34.              In these circumstances, and having regard to the fact that Mr. Macken will have the entitlement to raise all of these issues at trial, remitting the matter in this way and for this purpose would involve a use of Court time and resources which I do not believe could be justified.  I would approach the matter differently if I was satisfied that either (i) the information was withheld from the Court as part of a deliberate stratagem to ensure that the subsequent parts of the transaction were concealed from it, and/or (ii) that the production of that information at the time of the original substitution application might have resulted in a different outcome.  Having regard to the evidence that has been tendered by Pepper on affidavit I could not reach the first conclusion without oral evidence and cross examination and having regard to the conclusion I have reached above, and taking into account the relatively low threshold that Pepper has to surmount at this stage,  I am not persuaded of the second.
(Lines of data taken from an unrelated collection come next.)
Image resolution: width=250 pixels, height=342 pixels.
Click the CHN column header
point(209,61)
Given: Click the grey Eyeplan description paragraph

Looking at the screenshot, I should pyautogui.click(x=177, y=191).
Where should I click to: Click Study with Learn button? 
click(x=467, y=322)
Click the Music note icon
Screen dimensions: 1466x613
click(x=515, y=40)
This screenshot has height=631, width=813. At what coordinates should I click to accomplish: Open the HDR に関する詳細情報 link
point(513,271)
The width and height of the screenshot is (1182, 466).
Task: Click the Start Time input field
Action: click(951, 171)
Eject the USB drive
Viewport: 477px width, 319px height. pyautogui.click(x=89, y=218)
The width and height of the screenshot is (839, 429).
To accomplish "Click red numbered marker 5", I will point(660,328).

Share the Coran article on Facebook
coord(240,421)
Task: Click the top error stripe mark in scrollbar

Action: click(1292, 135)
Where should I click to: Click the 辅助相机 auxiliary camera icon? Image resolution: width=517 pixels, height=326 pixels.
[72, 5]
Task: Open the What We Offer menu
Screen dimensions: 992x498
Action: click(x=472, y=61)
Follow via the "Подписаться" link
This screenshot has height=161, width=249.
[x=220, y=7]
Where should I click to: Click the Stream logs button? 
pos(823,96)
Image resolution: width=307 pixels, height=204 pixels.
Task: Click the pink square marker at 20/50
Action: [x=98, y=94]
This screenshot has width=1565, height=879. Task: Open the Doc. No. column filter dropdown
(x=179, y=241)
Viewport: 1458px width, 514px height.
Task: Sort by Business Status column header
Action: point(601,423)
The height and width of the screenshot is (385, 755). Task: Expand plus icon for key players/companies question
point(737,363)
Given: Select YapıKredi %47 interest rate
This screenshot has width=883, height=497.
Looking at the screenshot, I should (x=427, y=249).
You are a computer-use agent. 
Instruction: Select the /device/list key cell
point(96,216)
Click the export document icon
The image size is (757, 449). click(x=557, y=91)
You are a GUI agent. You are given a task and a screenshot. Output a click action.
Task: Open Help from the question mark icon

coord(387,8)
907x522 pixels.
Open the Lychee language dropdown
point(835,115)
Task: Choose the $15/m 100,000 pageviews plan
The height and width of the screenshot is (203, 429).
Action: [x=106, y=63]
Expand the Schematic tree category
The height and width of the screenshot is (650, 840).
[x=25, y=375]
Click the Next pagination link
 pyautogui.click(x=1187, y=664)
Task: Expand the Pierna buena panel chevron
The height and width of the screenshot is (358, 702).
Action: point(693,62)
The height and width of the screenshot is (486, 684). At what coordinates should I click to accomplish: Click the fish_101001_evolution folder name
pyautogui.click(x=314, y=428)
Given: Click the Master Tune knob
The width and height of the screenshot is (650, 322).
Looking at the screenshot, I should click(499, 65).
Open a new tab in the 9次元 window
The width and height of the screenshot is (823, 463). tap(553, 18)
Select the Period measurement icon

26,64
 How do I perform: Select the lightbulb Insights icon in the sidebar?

While I am acutely conscious in reaching this conclusion of the critical importance to Mr. Macken and his family of the issues presented in these proceedings those interests are not prejudiced by allowing the High Court to hear and determine Pepper’s claim.  He will, as I have stressed, have a right to agitate in full at the hearing of this matter his contention that Pepper has no entitlement to the relief claimed.

 

35.               In conclusion, this appeal should be dismissed.  However, the manner in which information relating to these transactions was disclosed to the High Court was most unsatisfactory, and it was understandable that Mr. Macken sought to pursue an appeal based upon the information he had obtained which was not, but ought to have been, put before the High Court Judge.  For this reason, and as a mark of its disapproval of the manner in which this application and the initial hearing of this appeal were addressed by Pepper, it is my view that an Order should be made (i) discharging the order for costs made against Mr. Macken in the High Court and (ii) ordering that Pepper discharge Mr. Macken’s costs and expenses incurred in connection with this appeal.

 

36.              Haughton J. and Collins J. are in agreement with this judgment and the order I propose.